All’immigrazione difficilmente viene dato un valore. A rimediare ci ha pensato Maria Antonietta Mariani che ha sceneggiato con la regista Elisa Amoruso Strane Straniere un docufilm prodotto da Matrioska con Rai Cinema e Tangram Film che Istituto Luce porterà nelle sale l’8 marzo, giornata internazionale delle donne. Sì, perché protagoniste sono proprio le donne, Ana, Ljuba, Radi, Sihem e Fenxia “Sonia” Zhou, straniere arrivate in Italia da paesi diversi e per diverse motivi, diventate con passione, tenacia e abilità imprenditrici di successo, superando mille iniziali difficoltà .
“Le imprenditrici immigrate sono tante – spiega Mariani presentando il film a Roma con la regista e le protagoniste –, un fenomeno rilevante ma sconosciuto, il film permette di vederlo”. Il suo progetto antropologico era rintracciare e raccontare con l’abile regia di Amoruso, storie di donne che hanno dato vita a un loro sogno, mostrando cosa succede dopo l’emergenza delle migrazioni, dopo l’accoglienza.
Dal canto suo la regista ha scelto uno stile che desse al racconto la stessa dignità artistica di un vero e proprio film, spiando le donne nella loro vita reale, attraverso un vetro, una tenda, con uno sguardo non diretto ma in modo intimo, con le voci quasi fuori campo, lavorando poi sodo per due anni al montaggio. L’ottimo risultato parla chiaro: ha centrato l’obiettivo.
La bulgara Radi tra le onde toscane ha scoperto la sua passione per il mare, per la pesca, che affronta tutti i giorni rubando i segreti dei rudi esperti pescatori con cui lavora. Ha rimesso in sesto una vecchia barca per rendersi autonoma e ha creato a Carrara una cooperativa di sole donne che preparano e vendono salse col pesce da lei pescato. Ana è croata, Ljuba serba, due architetti che la guerra ha bloccato in Italia, fatto casualmente conoscere, diventare amiche inseparabili e gestire insieme una galleria d’arte a Roma. “Non siamo attrici ma abbiamo voluto mostrare la normalità di noi stranieri, dei nostri figli che partecipano alla società pur standone fuori”.

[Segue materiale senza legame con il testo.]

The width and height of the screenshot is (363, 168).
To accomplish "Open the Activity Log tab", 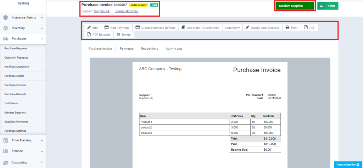I will point(174,49).

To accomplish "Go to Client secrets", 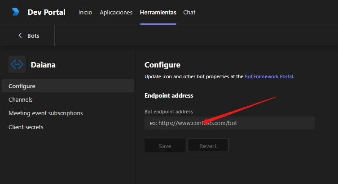I will 26,127.
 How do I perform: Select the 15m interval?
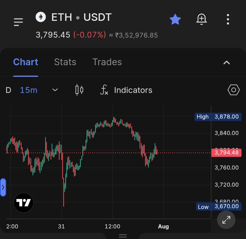pos(28,90)
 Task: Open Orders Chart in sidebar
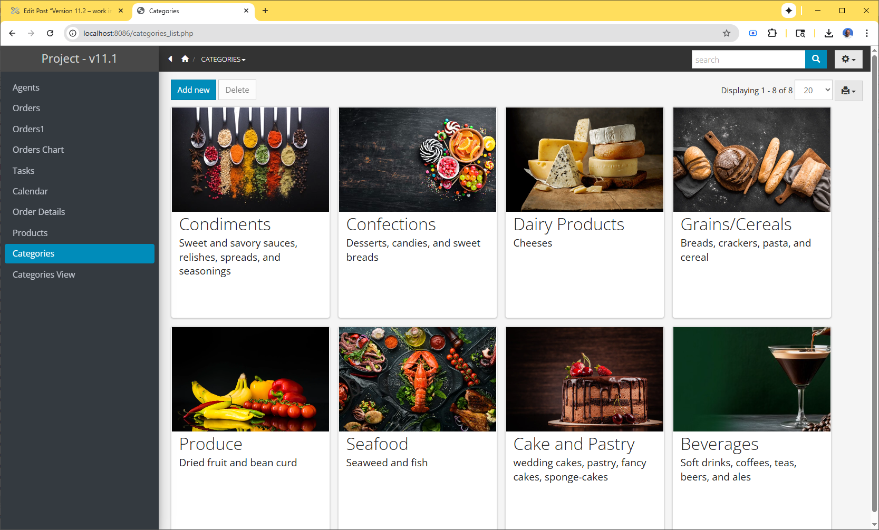coord(38,150)
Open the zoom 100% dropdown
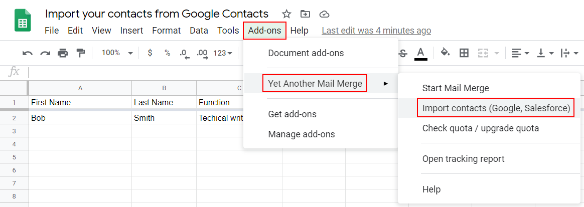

La cinese Sonia è l’ astuta proprietaria di un grande e noto ristorante cinese romano a due passi da Piazza Vittorio, con immagini giganti di Mao alle pareti. “La mia più grande difficoltà era la lingua – spiega – e trovare i cibi adatti per gli italiani. Rivedendo il film mi è venuto da piangere ripensando al passato” . Infatti, allo scoccare dei 50 anni, racconta, è stata piantata dal marito scappato in Cina per divorziare da lei, ma ha tenuto duro. Ora lui è tornato e amore e affari vanno a gonfie vele. Il percorso di inserimento per la tunisina Sihem è stato difficile “sono musulmana, vittima di pregiudizi, ma il coraggio e la forza di credere fino in fondo in quello che fai ti fa superare tutto. Ora mi sento pienamente realizzata”. Infatti gestisce una casa famiglia per anziani e ha fondato ad Aprilia un’associazione di volontari arabi che aiutano italiani e stranieri in difficoltà economiche . “Il nostro messaggio? Noi ce l’abbiamo fatta, niente è impossibile”.